Re: Backslashes in string literals

From
Peter Eisentraut
Date:
Kevin Grittner wrote:
> direction PostgreSQL is headed is to drop the nonstandard escapes,
> unless an extended literal is explicitly used.  I've attached a patch
> which supports this as a configure option, using a
> --enable-standard-strings switch.

There is already a run-time configuration option 
standard_conforming_strings which does what you seem to have in mind.

-- 
Peter Eisentraut
http://developer.postgresql.org/~petere/


Re: Backslashes in string literals

From
Bruce Momjian
Date:
Peter Eisentraut wrote:
> Kevin Grittner wrote:
> > direction PostgreSQL is headed is to drop the nonstandard escapes,
> > unless an extended literal is explicitly used.  I've attached a patch
> > which supports this as a configure option, using a
> > --enable-standard-strings switch.
> 
> There is already a run-time configuration option 
> standard_conforming_strings which does what you seem to have in mind.

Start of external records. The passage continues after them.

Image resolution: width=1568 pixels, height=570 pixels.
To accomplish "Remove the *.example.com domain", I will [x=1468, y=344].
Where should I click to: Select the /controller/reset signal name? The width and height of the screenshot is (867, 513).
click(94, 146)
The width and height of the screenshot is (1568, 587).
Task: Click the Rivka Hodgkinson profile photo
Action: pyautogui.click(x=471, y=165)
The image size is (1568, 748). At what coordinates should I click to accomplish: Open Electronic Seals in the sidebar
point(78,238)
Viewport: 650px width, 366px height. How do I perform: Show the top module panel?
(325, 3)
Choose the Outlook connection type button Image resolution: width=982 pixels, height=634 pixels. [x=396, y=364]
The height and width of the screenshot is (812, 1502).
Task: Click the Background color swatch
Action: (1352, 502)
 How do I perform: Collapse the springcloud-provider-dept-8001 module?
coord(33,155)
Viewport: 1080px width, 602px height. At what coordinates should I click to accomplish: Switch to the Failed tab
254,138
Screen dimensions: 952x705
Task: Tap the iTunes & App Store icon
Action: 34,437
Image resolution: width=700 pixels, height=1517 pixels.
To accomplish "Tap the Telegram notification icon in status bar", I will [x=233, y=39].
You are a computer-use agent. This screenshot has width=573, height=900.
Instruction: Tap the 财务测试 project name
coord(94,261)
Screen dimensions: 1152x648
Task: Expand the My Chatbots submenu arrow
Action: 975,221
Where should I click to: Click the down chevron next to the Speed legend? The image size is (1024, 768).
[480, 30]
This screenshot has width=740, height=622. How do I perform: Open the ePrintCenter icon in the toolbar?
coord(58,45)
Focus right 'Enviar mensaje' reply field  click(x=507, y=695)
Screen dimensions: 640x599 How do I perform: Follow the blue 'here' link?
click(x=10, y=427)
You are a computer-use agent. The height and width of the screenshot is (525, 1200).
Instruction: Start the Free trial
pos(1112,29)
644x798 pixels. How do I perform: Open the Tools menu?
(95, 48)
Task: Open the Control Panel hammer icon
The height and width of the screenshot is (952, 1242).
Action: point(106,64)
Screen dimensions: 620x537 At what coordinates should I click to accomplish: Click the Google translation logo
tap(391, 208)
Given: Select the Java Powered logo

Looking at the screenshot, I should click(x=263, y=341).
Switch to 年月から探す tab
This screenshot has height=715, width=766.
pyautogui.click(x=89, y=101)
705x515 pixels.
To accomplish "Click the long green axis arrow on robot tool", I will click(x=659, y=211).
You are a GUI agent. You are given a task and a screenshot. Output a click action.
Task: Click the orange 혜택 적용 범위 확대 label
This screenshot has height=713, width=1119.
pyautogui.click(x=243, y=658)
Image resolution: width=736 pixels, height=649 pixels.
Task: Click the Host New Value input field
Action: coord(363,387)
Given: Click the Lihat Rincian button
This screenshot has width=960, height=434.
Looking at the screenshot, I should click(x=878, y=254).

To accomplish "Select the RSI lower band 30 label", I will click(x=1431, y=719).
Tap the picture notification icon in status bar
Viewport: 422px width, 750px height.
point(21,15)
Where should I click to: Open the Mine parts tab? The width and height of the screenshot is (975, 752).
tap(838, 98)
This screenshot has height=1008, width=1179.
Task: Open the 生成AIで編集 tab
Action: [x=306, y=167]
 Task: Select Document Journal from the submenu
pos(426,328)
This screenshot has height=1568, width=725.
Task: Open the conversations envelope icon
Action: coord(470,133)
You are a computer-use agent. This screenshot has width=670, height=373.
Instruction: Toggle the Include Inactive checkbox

Yes, but right now it is read-only.  We didn't have time to allow it to
be set to true in this release.  I think it has to wait for 8.2.

--  Bruce Momjian                        |  http://candle.pha.pa.us pgman@candle.pha.pa.us               |  (610)
359-1001+  If your life is a hard drive,     |  13 Roberts Road +  Christ can be your backup.        |  Newtown Square,
Pennsylvania19073
 


Re: Backslashes in string literals

From
"Kevin Grittner"
Date:
>>> On Fri, Dec 9, 2005 at 11:24 am, in message
<200512091824.28760.peter_e@gmx.net>, Peter Eisentraut
<peter_e@gmx.net> wrote:

> Kevin Grittner wrote:
>> direction PostgreSQL is headed is to drop the nonstandard escapes,
>> unless an extended literal is explicitly used.  I've attached a
patch
>> which supports this as a configure option, using a
>> -- enable- standard- strings switch.
> 
> There is already a run- time configuration option 
> standard_conforming_strings which does what you seem to have in
mind.

As Bruce has mentioned, this is currently read-only, set to off.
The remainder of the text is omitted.